= Directions =
Copy out every one of the items below word for word, leaving out the pictures.

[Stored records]
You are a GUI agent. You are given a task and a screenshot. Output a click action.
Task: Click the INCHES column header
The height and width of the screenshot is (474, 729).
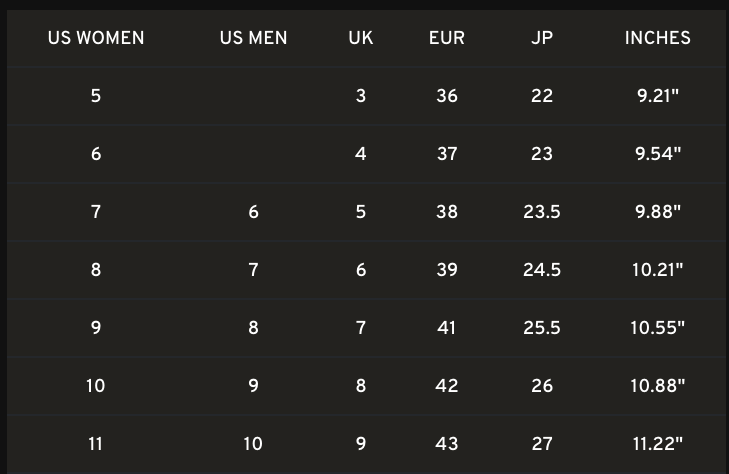(x=657, y=38)
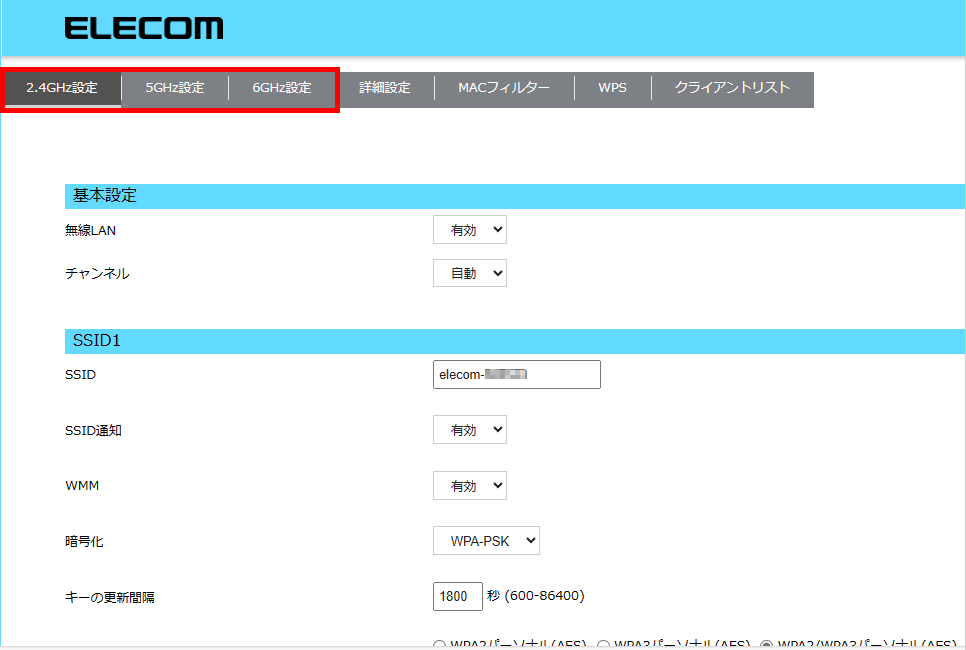
Task: Click the ELECOM logo
Action: click(x=144, y=29)
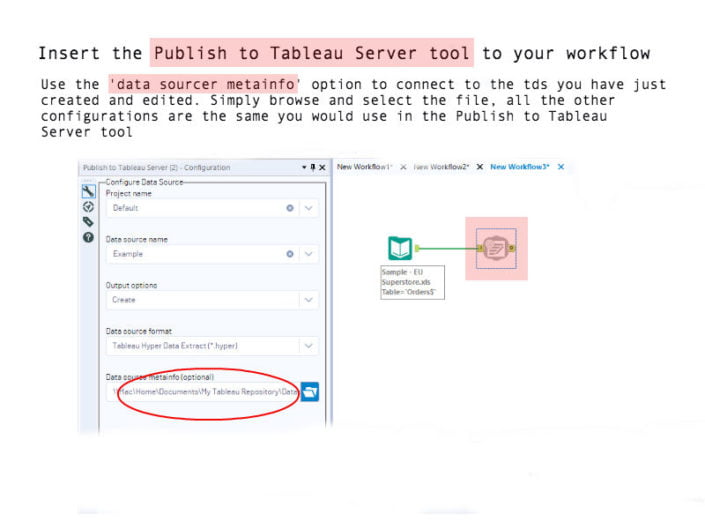This screenshot has width=705, height=529.
Task: Close the New Workflow3 tab
Action: [x=561, y=167]
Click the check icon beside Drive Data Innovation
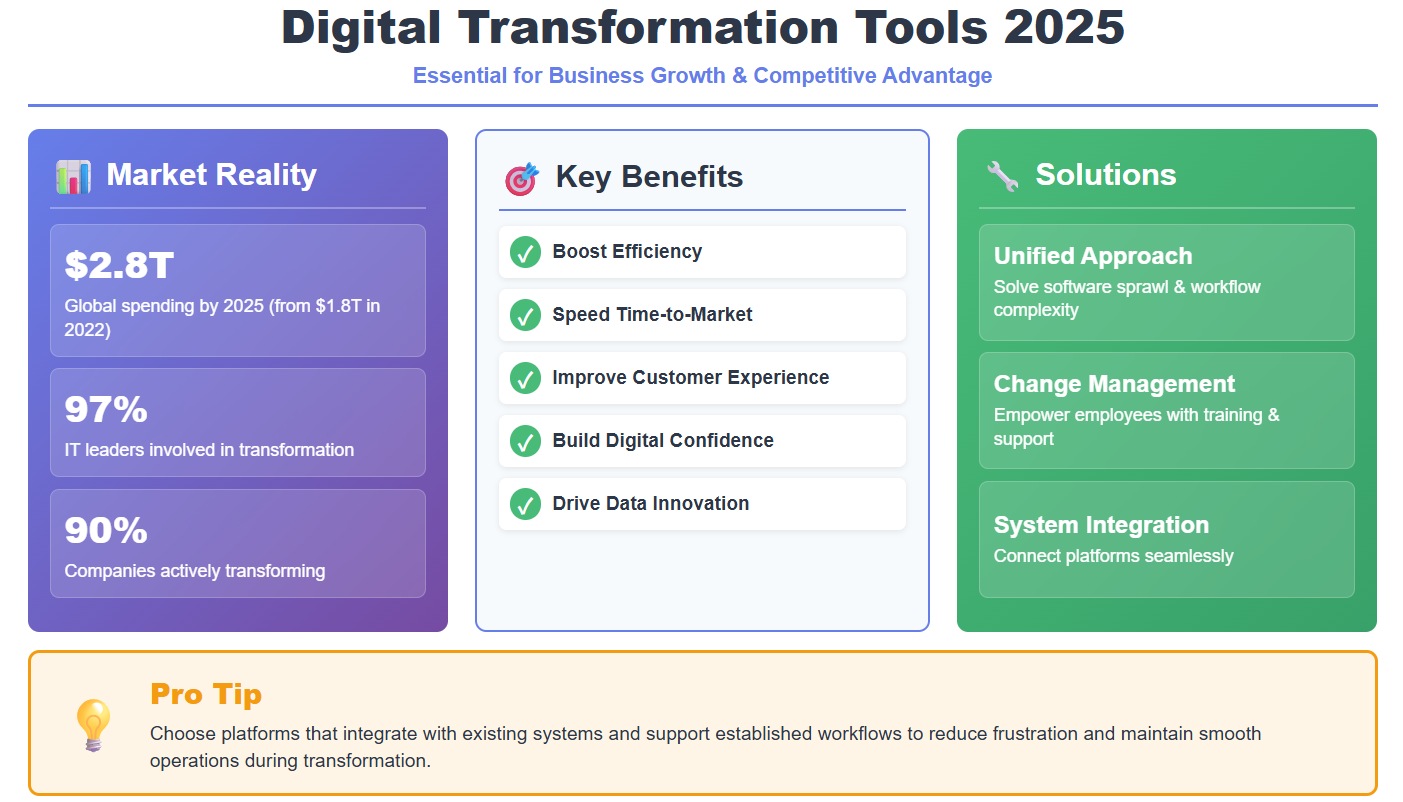The height and width of the screenshot is (802, 1403). click(525, 503)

= Right answer =
You are a GUI agent. You are given a task and a screenshot. Output a click action.
Task: Click the INCHES column header
The height and width of the screenshot is (474, 729).
(x=657, y=38)
Task: Click the ELECOM logo
Action: click(x=144, y=29)
This screenshot has width=705, height=529.
Task: Close the New Workflow3 tab
Action: [x=561, y=167]
Click the check icon beside Drive Data Innovation
The height and width of the screenshot is (802, 1403). click(525, 503)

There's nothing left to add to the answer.